Data leak: Breda man buys harddrives filled with medical data from flea market

Robert Polet, a 62-year-old man from Breda, discovered a huge data leak on a bunch of hard drives he bought at a flea market. They contained the medical data, including BSN numbers and medicine prescriptions, of hundreds of people, mainly from Utrecht, Houten, and Delft, Polet told Omroep Brabant.

Polet fixes up computers as a hobby and is always on the lookout for parts. He came across these hard drives by pure coincidence. “A few weeks ago, I came back from Turnhout in Belgium. I was on my way home but stopped at Weelde airport because I really had to go to the toilet. There was a flea market next to the airport. I went to have a look and bought five hard drives of 500 gigabytes each for five euros each.”

When he checked the drives at home, they turned out to be full of medical data from the period 2011 to 2019. “That was quite a shock. I thought: how can something like this happen?” The data includes patients’ medical prescriptions, addresses, dates of birth, and BSN numbers. After the discovery, he went back to the flea market and bought the other ten hard drives the seller had. The seller couldn’t tell Polet where he got the items.

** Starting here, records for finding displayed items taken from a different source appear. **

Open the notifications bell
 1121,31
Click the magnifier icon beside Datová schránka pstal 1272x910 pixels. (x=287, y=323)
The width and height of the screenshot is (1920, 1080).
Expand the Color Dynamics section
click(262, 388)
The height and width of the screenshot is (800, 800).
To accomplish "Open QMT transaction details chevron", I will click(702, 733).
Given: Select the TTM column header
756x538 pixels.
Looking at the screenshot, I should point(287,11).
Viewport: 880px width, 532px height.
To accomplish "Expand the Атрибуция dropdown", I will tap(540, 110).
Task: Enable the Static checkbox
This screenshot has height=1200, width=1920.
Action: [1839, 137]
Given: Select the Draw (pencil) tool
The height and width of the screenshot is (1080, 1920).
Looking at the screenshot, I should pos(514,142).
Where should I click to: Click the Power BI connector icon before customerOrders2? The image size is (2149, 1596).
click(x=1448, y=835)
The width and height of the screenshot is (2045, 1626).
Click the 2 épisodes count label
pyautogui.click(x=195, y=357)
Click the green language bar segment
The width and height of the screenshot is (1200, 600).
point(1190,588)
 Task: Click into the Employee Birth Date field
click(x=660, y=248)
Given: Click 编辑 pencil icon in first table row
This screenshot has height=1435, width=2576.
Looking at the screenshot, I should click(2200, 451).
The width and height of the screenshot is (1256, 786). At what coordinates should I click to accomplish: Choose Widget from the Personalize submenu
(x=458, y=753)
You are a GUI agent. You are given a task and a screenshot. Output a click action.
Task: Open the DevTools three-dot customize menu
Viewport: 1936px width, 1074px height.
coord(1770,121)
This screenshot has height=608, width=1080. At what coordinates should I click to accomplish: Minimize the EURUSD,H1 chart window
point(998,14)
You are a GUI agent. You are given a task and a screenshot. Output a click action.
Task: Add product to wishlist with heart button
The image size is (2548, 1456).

An email exchange between Polet and an affected healthcare organization in the province of Utrecht revealed that the data originates from the company Nortade ICT Solutions from Breda. The company implemented software for the healthcare sector but it no longer exists.

Hard drives with medical data must be officially erased, with a certificate issued afterward stating that the data had been destroyed, Stefan Kasbergen, director of ASK Mobile Archive and Data Destruction, told the broadcaster. “We have customers who really work hard on that. Such a certificate has no legal value. That is why we destroy on location so that the customer sees that it is happening,” he said.

“As a company, you can choose to have it properly destroyed and then you pay money for that, or you can sell [the hard drives] to a ‘refurbisher’ and then you get money from it,” Kasbergen said. “In terms of costs, you can imagine what is often chosen.” He suspects these hard drives came from a bankruptcy sale and ended up at a flea market that way.

Polet reported his discovery to the Dutch Data Protection Authority (AP). A spokesperson could not comment further to Omroep Brabant. “If a company or organization reports a leak, we may be able to say more about it,” they said.